- What to work on: Write out the entries below as a numbered list with one line per number, skipping blank lines and leaving out the pictures.

- Source records:
◆ ◆ ◆ ◆

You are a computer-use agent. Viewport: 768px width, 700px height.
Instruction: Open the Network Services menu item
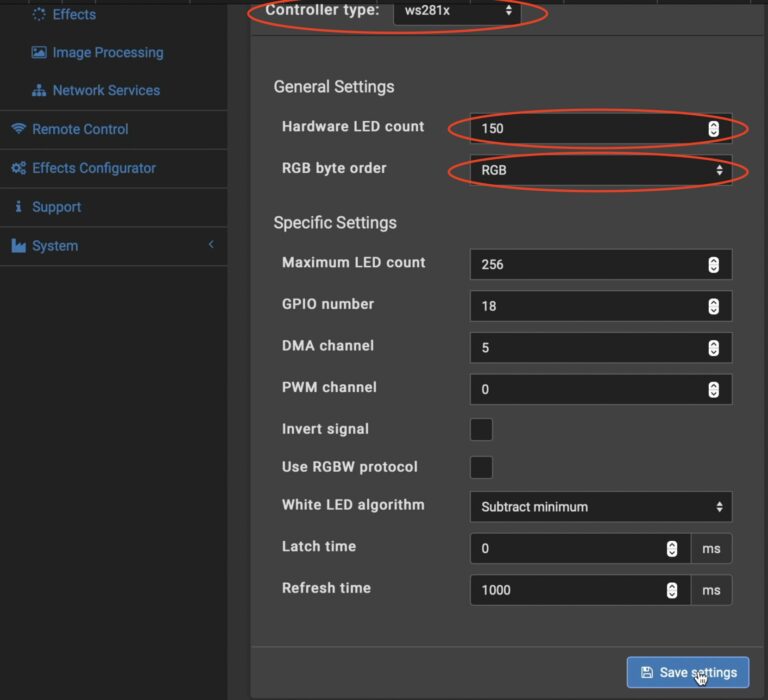pos(106,90)
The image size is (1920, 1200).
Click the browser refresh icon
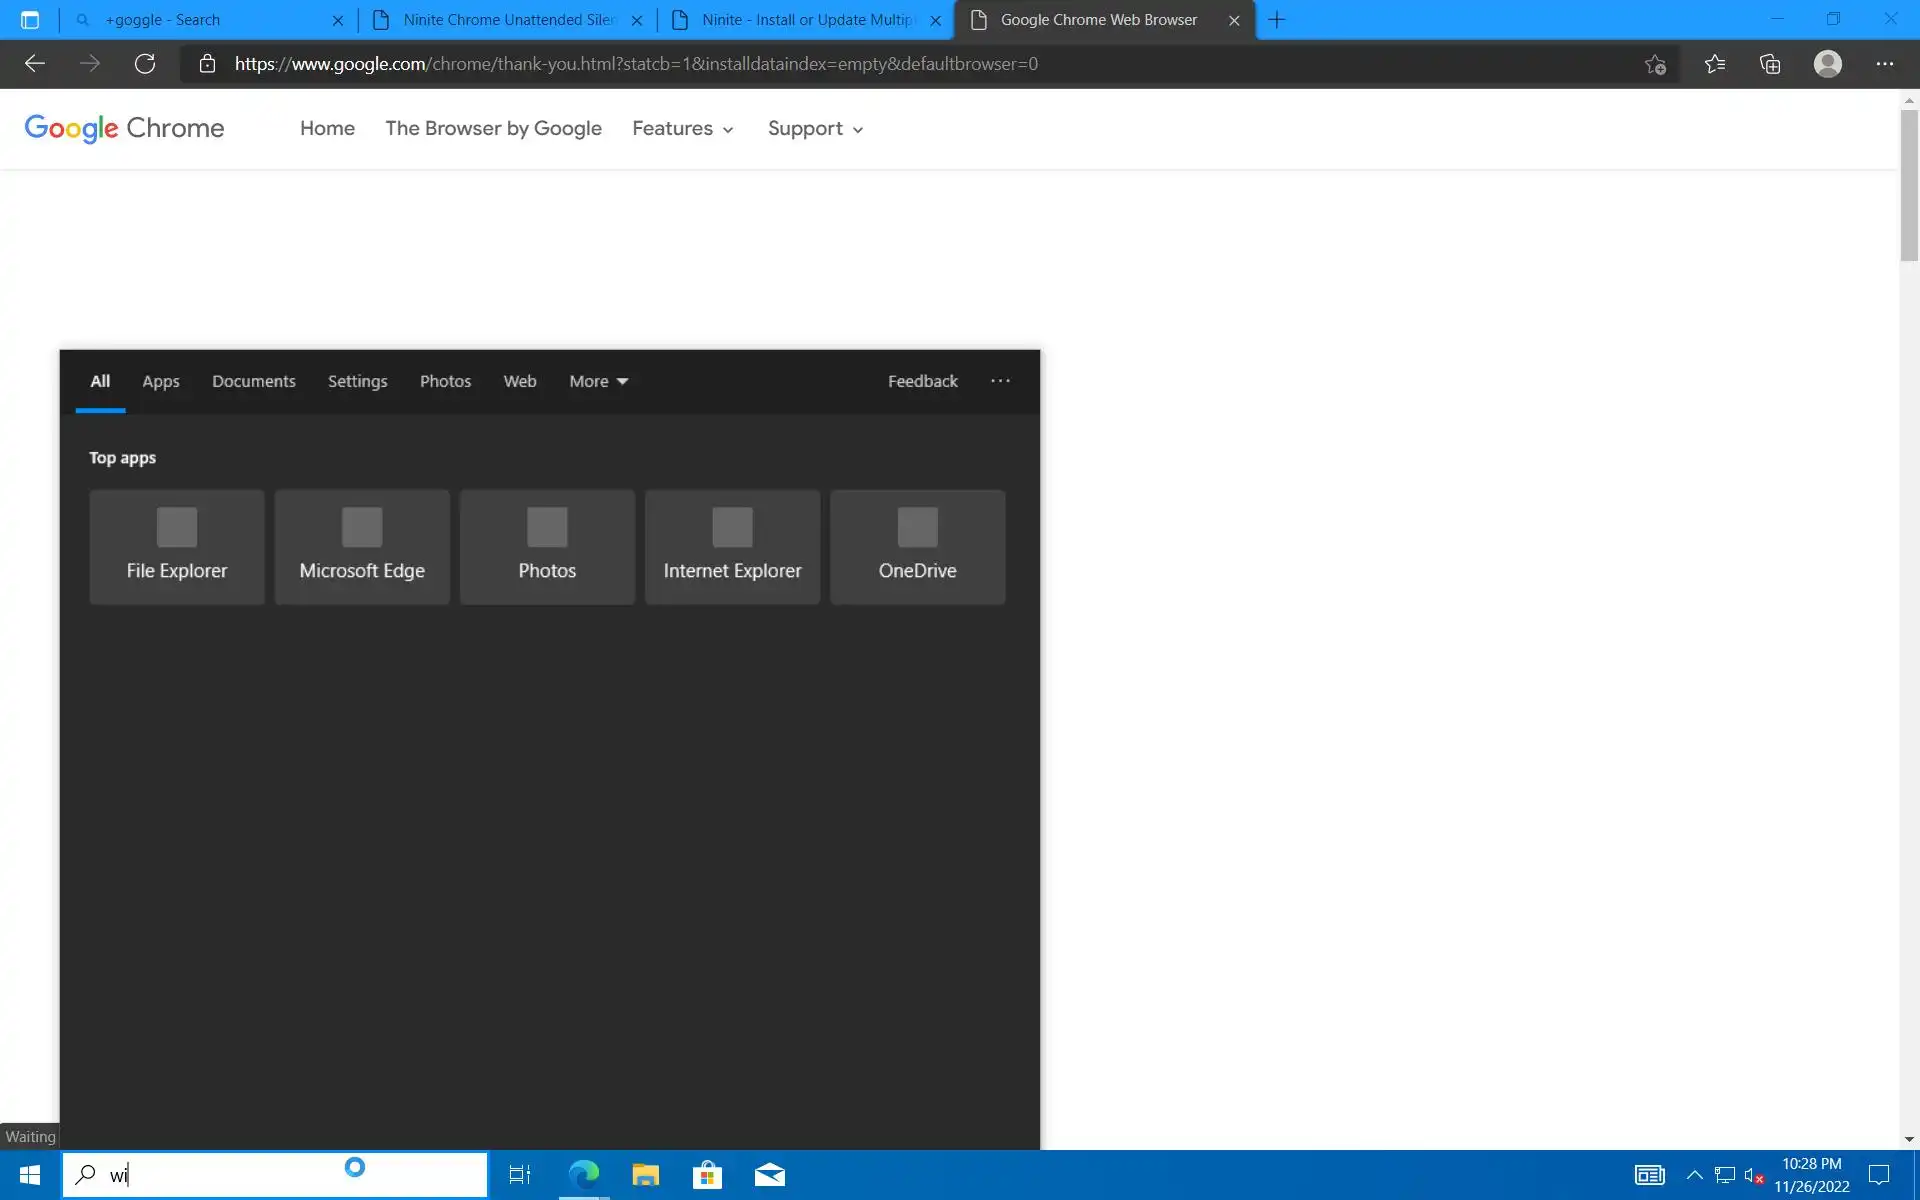145,64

◆ ◆ ◆ ◆

- Complete output:
1. You are a computer-use agent. Viewport: 768px width, 700px height.
2. Instruction: Open the Network Services menu item
3. pos(106,90)
4. The image size is (1920, 1200).
5. Click the browser refresh icon
6. 145,64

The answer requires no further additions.